Using molecular approaches (recombinant DNA technology), it is possible to identify specific virulent genes of different pathogens.

The virulent gene can be deleted are modified by inducing multiple mutations through molecular technology. Using the pathogens with modified genes, it is possible to develop a safer vaccine than using conventional attenuation technologies.

For example, the degree of attenuation can be controlled by deleting or mutating the appropriate gene or groups of genes. By deleting an entire gene or portion of a gene, the chances of reversion to virulence is dramatically reduced.

The probability of reversion to virulence can further be reduced if two different genes separated by some space are deleted or mutated. Based on these factors, the newly engineered vaccines are much safer than the conventionally-produced live vaccines.

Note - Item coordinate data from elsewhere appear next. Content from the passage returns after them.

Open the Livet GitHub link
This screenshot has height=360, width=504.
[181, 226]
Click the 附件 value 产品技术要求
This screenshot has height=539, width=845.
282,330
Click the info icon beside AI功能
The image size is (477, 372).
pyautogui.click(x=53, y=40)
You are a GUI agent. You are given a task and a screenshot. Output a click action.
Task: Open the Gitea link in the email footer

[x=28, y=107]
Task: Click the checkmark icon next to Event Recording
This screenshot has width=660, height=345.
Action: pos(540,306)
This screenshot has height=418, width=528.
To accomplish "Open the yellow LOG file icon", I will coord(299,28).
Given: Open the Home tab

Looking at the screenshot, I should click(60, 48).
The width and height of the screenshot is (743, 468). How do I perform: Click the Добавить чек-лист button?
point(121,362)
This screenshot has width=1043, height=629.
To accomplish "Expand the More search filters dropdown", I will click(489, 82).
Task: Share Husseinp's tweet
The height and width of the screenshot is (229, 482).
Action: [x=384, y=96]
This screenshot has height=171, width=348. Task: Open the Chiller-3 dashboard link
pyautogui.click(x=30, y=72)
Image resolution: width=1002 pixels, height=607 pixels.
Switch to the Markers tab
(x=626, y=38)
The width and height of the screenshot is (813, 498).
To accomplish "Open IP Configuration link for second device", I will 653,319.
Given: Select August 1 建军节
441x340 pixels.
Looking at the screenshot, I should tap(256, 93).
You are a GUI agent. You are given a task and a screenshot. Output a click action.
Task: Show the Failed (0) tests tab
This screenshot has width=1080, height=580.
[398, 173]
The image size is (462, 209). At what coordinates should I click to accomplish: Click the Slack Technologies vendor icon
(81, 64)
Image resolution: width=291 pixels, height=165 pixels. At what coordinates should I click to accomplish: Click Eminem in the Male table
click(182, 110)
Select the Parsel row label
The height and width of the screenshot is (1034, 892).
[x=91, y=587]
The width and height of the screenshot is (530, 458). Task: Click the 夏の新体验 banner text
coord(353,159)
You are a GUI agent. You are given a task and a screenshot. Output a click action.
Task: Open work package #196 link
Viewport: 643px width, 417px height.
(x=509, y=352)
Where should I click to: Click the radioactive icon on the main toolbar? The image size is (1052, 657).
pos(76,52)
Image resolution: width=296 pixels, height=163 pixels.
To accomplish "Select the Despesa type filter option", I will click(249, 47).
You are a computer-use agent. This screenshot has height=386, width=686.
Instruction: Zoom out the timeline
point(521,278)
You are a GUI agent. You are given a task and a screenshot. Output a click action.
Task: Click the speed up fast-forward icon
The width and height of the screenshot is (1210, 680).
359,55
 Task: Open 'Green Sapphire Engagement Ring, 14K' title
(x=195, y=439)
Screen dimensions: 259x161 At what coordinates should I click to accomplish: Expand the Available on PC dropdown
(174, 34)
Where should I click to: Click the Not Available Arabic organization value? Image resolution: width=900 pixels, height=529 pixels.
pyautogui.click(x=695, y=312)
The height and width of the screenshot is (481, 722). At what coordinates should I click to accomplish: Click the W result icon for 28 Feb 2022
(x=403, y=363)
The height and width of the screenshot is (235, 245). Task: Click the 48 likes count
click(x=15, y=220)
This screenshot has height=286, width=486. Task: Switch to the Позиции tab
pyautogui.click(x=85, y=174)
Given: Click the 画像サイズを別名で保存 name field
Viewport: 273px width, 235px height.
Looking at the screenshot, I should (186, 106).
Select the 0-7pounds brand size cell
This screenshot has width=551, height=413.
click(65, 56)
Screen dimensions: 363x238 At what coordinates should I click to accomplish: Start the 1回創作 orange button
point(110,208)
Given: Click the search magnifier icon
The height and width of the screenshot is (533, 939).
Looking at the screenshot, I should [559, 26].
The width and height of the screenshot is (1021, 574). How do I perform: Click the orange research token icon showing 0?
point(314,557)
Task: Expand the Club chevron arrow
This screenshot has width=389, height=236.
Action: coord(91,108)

In addition to that these vaccines can also be used as “marker vaccines” (A marker vaccines is a vaccine that helps to differentiate infected and vaccinated subjects). By deleting an essential gene, one can develop replication of incompetent viruses which are extremely safe, as they cannot be transmitted in the environment.

A further advantage of live vaccines is that they can often be delivered via natural route of infection (mucosal route), thus inducing not only systemic immunity, but also mucosal immunity. By developing mucosal immunity, one can prevent the initiation of infection as well as preventing disease.

For example potential live vaccines using recombinant vaccinia viruses have been constructed for both hepatitis B and herpes simplex. These recombinant vaccinia viruses express cloned genes of the hepatitis B virus surface antigen (HBsAg) or the glycoprotein D from herpes simplex virus (HSV-gD).

Inoculation of rabbits with the recombinant vaccinia virus that expresses the HBsAg or HSV- gD elicits the production of high-titered antibodies. Immunization of mice with the vaccinia recombinant expressing HSV-gD gave complete protection on subsequent challenge with lethal doses of live herpes simplex virus.


Hybrid virus vaccines are stable and stimulate both cellular and humoral immunity. They are relatively cheap and simple to produce. Being live vaccines, smaller quantities are enough for immunization.

Potential disadvantages of genetically engineered vaccines

The use of vaccinia also carries the risk of adverse reactions associated with the vaccine and the virus may spread to susceptible contacts. At present, efforts are being made to attenuate vaccinia virus further and the possibility of using other recombinant vectors is being explored, such as attenuated poliovirus and adenovirus.